Comprising of three sequential plays,
The Coast of Utopia chronicles the story of romantics and revolutionaries caught up in a struggle for political freedom in an age of emperors.

The Coast of Utopia
is Tom Stoppard’s long-awaited and monumental trilogy that explores a group of friends who come of age under the Tsarist autocracy of Nicholas I, and for whom the term “intelligentsia” was coined. Among them are the anarchist Michael Bakunin, who was to challenge Marx for the soul of the masses; Ivan Turgenev, author of some of the most enduring works in Russian literature; the brilliant, erratic young critic Vissarion Belinsky; and Alexander Herzen, a nobleman's son and the first self-proclaimed socialist in Russia, who becomes the main focus of this drama of politics, love, loss and betrayal. In The Coast of Utopia, Stoppard presents an inspired examination of the struggle between romantic anarchy, utopian idealism and practical reformation in what The New York Times calls, “The biggest theatrical event of the year. . . . Brilliant, sprawling. . . . A rich pageant.”
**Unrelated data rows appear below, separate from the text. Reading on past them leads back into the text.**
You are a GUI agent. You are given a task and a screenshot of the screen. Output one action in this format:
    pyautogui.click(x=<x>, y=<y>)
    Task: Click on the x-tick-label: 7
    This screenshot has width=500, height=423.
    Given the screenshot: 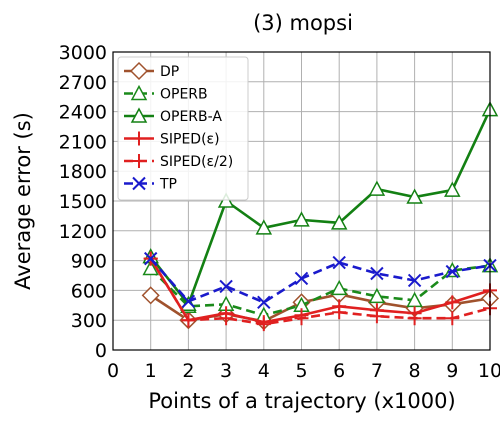 What is the action you would take?
    pyautogui.click(x=377, y=371)
     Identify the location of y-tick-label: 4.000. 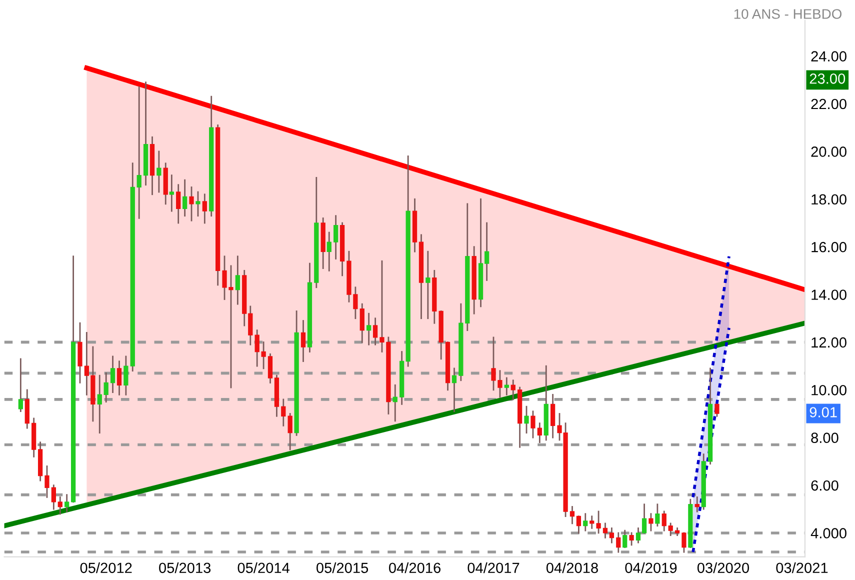
(828, 533).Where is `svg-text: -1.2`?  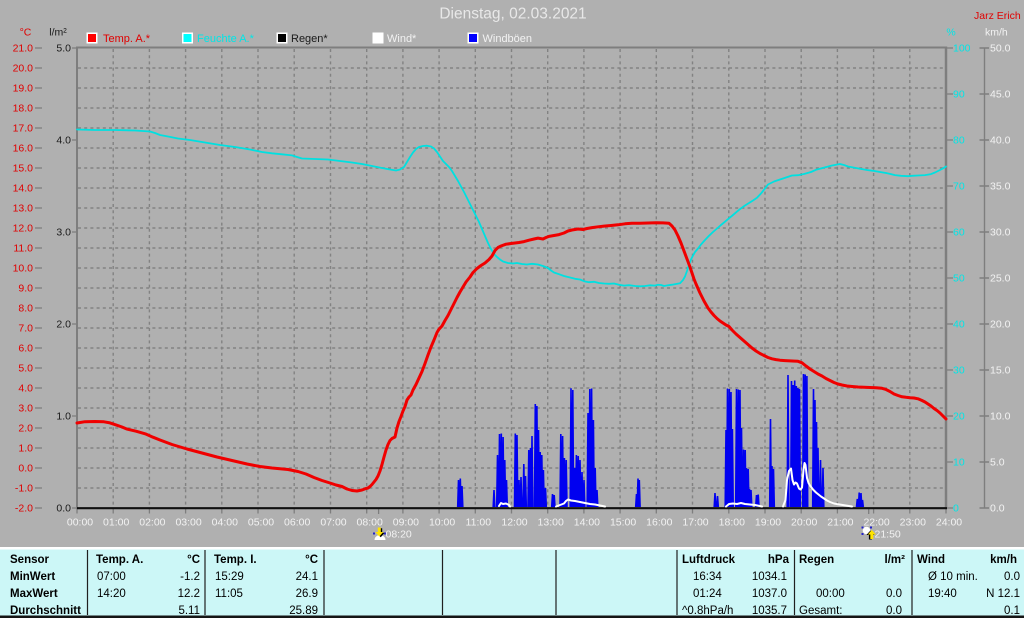 svg-text: -1.2 is located at coordinates (190, 577).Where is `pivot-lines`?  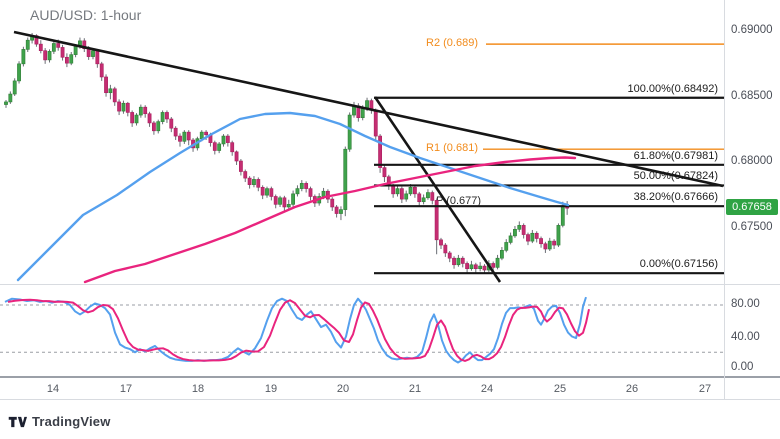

Beginning in 1833, Voyage takes up the story of future anarchist Michael Bakunin when his stage was still Premukhino, the Bakunin family estate, and Moscow under the repressive rule of Tsar Nicolas I, and when Michael and his four sisters, like many upper-class Russians of their generation, were in the thrall of German idealistic philosophy.  Family life, with its passionate ties and conflagrations, all in the cause of exalted love and idealism, is left behind forever when Michael at the age of twenty-six sets sail for Germany.  Michael’s newest friend Alexander Herzen, the first self-proclaimed socialist in Russian history, waves him goodbye—the move from pure thought to revolutionary action is on the horizon.